DATE OF JUDGMENT31/03/1983
BENCH:
CHANDRACHUD, Y.V. ((CJ)
BENCH:
CHANDRACHUD, Y.V. ((CJ)
MISRA RANGNATH
TULZAPURKAR, V.D.
REDDY, O. CHINNAPPA (J)
VARADARAJAN, A. (J)
CITATION:
1983 AIR 541 1983 SCR (2) 614
1983 SCALE (1)308
CITATOR INFO :
R 1987 SC1472 (14)
D 1987 SC1748 (11,12)
D 1988 SC 222 (11)
ACT:
Conservation of Foreign Exchange and Prevention of
Smuggling Activities Act 1974-Two persons detained in
respect of some transaction-Advisory Board was of view no
sufficient cause for detention of one of them-Failure to
place view of the Board before detaining authority while
passing order of detention of the other-Whether vitiated
order of detention.
HEADNOTE:
The Customs officials intercepted a ship off Bombay and
seized from it various articles worth several lakhs of
rupees.
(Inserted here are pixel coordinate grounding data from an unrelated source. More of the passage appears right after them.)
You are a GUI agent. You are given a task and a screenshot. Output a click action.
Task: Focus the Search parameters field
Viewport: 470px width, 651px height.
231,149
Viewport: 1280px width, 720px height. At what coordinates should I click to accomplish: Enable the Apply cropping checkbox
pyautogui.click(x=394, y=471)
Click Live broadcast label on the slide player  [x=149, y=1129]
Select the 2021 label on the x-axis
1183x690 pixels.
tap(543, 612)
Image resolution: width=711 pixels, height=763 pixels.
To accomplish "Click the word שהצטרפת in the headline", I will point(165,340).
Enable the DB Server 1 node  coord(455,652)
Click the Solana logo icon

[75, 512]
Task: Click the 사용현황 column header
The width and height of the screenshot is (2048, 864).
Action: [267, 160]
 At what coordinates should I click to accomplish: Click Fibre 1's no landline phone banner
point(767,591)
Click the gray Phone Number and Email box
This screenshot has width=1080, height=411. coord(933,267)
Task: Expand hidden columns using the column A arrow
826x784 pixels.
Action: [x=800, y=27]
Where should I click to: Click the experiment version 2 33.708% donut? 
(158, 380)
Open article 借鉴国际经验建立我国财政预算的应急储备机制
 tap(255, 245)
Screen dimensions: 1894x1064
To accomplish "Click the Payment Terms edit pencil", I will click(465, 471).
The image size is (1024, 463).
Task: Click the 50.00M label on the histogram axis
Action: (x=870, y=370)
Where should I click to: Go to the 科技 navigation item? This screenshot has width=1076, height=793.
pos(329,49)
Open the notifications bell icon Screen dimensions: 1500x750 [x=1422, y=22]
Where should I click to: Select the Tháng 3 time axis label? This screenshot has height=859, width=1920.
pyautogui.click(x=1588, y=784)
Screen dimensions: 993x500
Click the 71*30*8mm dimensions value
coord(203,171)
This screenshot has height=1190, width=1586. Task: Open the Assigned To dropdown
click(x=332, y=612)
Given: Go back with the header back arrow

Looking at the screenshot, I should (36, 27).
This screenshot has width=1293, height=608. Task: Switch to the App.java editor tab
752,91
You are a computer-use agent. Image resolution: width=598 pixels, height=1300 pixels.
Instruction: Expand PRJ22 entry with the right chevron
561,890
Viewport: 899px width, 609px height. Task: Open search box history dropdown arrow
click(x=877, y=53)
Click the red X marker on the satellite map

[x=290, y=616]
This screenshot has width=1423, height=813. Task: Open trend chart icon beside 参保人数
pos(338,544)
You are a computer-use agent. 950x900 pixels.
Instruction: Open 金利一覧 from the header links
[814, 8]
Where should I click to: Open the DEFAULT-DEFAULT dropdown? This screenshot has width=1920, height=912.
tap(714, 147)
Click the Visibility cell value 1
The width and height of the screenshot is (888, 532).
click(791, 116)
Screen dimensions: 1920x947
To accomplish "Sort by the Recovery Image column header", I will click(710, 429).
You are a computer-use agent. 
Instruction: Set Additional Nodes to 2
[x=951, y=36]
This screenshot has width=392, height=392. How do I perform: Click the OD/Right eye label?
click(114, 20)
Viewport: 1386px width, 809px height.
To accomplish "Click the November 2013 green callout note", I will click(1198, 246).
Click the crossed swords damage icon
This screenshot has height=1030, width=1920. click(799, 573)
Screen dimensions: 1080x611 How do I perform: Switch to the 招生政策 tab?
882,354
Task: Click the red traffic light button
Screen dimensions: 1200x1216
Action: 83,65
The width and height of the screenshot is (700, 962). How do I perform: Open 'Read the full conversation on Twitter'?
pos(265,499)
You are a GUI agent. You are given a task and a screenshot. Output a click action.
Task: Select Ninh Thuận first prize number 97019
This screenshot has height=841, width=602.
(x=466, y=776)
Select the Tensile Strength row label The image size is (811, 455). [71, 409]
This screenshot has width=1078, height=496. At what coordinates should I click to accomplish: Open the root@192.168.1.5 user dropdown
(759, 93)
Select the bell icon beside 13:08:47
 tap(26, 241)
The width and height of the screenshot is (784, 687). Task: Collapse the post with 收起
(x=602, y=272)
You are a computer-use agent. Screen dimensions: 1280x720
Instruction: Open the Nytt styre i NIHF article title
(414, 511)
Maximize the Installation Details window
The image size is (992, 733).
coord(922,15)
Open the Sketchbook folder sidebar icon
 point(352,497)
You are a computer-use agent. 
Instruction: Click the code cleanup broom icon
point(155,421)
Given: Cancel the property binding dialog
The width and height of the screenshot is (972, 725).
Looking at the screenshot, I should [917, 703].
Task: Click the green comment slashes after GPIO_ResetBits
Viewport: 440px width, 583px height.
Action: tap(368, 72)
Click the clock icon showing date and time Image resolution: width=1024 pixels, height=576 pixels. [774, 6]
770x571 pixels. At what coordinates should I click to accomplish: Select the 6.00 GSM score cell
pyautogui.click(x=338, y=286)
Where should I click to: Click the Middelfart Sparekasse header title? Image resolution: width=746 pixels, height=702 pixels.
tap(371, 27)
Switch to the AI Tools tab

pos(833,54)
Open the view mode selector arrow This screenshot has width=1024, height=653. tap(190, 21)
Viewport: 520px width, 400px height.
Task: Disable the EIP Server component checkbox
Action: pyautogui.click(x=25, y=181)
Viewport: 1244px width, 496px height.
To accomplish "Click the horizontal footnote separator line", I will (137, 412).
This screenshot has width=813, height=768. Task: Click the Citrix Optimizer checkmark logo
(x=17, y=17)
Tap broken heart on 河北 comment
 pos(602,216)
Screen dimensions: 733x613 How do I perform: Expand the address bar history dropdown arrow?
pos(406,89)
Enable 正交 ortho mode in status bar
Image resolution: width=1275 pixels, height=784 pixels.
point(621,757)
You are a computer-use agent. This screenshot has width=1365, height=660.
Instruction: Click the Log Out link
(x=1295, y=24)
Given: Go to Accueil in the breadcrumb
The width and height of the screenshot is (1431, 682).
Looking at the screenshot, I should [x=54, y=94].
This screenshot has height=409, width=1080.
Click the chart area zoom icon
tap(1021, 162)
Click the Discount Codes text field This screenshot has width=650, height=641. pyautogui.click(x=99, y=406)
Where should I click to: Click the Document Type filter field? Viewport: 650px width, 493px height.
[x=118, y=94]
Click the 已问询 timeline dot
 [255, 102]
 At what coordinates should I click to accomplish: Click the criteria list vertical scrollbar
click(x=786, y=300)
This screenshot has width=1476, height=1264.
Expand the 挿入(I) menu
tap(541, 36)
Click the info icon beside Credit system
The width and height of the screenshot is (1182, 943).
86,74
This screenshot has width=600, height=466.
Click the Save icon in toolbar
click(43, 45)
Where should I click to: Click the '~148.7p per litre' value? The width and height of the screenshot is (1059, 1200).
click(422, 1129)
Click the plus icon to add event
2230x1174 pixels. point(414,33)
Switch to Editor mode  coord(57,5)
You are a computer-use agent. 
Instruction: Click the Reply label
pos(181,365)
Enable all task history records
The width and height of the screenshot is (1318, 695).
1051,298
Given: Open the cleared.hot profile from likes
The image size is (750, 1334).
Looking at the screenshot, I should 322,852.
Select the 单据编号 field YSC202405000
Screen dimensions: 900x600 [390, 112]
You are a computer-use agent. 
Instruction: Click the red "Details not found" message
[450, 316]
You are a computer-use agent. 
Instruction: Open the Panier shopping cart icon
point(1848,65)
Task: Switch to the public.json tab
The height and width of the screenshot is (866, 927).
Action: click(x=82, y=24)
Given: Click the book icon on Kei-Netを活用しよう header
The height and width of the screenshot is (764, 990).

None of the seven persons on board the ship
possessed any documents authorising them to import the
goods. On August 19, 1981, S. one of the seven persons on
board the ship, was detained under the provisions of
Conservation of Foreign Exchange and Prevention of Smuggling
Activities Act, 1974; but the Advisory Board reported that
there was in its opinion no sufficient cause for his
detention. He was therefore released.
By an order dated November 7, 1981 the petitioner, who
was also one of the persons on board the same ship, was
detained under the COFEPOSA in respect of the same
transaction. While dismissing the habeas corpus petition
filed by the petitioner’s wife, the High Court was of
opinion that three out of the four grounds on which the
petitioner was detained were bad for one reason or the other
but that the first ground was enough to sustain the order of
detention in that important material relevant to that ground
was neither placed before nor considered by the detaining
authority while passing the order of detention.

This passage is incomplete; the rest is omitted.